I am working on data prefetch in CUDA (Fermi GPU) through C code. Cuda reference manual talks about the prefetching at ptx level code not at C level code.
Can anyone connect me with some documents or something regarding prefetching through cuda code (cu file). Any help would be appreciated.

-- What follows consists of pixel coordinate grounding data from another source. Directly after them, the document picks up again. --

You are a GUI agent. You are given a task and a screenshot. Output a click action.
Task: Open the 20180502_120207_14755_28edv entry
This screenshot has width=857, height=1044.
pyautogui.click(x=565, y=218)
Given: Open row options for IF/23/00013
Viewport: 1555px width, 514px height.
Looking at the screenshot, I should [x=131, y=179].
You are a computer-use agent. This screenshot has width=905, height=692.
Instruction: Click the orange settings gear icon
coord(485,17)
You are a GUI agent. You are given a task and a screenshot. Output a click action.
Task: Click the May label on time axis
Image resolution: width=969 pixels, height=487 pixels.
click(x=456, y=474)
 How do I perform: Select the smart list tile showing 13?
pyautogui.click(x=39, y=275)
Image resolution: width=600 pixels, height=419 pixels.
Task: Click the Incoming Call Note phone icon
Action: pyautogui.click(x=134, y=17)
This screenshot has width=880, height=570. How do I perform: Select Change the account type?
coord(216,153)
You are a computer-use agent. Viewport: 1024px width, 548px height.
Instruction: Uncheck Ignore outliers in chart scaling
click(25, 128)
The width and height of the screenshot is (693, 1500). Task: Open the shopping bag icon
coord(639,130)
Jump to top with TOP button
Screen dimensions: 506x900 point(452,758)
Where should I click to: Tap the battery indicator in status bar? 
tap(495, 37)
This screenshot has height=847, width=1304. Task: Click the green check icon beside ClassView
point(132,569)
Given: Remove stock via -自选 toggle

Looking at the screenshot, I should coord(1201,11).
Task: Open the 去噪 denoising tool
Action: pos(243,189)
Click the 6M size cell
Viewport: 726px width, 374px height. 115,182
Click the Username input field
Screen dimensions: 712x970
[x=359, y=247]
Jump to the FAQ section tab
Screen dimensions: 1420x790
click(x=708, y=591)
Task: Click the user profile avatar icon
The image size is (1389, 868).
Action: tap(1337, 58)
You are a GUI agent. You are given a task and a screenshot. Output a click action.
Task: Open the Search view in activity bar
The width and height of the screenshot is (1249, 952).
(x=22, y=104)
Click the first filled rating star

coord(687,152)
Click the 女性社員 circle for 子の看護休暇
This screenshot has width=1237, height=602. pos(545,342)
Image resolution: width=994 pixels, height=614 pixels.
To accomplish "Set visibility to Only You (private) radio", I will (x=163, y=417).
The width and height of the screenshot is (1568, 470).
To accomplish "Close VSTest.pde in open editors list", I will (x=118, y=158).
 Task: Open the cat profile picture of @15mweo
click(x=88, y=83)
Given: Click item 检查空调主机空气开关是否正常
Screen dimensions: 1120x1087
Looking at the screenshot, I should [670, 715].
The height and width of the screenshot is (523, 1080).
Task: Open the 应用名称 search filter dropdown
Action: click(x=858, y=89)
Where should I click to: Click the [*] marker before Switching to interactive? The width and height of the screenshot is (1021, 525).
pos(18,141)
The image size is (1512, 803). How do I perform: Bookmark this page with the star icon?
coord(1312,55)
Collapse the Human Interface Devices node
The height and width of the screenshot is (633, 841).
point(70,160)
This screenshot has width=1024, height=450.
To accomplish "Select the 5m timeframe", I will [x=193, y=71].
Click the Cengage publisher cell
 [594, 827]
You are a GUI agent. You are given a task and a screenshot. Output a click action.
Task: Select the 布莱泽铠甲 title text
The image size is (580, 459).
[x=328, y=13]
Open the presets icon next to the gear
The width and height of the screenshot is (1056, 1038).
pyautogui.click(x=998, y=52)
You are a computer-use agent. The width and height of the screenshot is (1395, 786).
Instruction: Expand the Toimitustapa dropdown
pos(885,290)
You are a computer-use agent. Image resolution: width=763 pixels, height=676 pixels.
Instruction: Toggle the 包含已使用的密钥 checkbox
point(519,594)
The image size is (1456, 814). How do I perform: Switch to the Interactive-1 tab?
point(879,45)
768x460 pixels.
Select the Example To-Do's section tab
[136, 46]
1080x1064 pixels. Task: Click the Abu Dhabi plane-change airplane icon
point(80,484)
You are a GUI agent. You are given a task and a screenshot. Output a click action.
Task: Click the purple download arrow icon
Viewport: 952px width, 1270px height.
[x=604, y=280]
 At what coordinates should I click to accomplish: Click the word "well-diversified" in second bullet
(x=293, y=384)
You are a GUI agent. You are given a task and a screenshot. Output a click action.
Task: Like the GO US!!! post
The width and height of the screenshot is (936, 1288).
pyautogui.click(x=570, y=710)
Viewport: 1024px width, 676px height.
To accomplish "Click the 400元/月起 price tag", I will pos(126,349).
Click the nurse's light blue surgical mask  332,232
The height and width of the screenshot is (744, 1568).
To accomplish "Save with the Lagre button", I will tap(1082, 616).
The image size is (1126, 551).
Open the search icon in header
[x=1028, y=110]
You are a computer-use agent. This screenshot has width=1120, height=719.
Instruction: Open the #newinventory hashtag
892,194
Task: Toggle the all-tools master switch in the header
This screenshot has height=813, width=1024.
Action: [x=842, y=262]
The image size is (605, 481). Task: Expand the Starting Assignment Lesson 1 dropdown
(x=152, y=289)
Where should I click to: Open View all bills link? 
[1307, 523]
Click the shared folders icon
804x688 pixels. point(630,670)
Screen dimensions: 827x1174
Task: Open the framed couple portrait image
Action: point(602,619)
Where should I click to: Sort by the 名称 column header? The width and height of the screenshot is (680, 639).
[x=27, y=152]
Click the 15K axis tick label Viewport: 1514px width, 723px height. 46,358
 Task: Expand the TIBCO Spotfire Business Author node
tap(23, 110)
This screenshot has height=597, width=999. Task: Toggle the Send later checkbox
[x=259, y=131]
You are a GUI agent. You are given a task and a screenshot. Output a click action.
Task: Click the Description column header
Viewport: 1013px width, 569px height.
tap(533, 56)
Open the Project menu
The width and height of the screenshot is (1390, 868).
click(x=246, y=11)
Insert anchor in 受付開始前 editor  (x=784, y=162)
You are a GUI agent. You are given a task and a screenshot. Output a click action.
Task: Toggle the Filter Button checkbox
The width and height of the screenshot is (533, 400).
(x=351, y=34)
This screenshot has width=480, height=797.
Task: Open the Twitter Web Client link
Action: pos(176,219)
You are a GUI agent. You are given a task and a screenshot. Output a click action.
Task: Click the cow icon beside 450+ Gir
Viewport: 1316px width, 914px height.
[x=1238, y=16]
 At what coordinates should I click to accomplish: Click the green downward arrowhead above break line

According to PTX manual here is how prefetch works in PTX:
You can embed the PTX instructions into the CUDA kernel. Here is a tiny sample from NVIDIA's documentation:
__device__ int cube (int x)
{
int y;
asm("{\n\t" // use braces for local scope
" .reg .u32 t1;\n\t" // temp reg t1,
" mul.lo.u32 t1, %1, %1;\n\t" // t1 = x * x
" mul.lo.u32 %0, t1, %1;\n\t" // y = t1 * x
"}"
: "=r"(y) : "r" (x));
return y;
}
You may come to conclude with the following prefetch function in C:
__device__ void prefetch_l1 (unsigned int addr)
{
asm(" prefetch.global.L1 [ %1 ];": "=r"(addr) : "r"(addr));
}
NOTICE: You need the GPU of Compute Capability 2.0 or higher for prefetch. Pass proper compile flags accordingly -arch=sm_20
According to this thread, below is the code for different cache prefetching techniques:
#define DEVICE_STATIC_INTRINSIC_QUALIFIERS static __device__ __forceinline__
#if (defined(_MSC_VER) && defined(_WIN64)) || defined(__LP64__)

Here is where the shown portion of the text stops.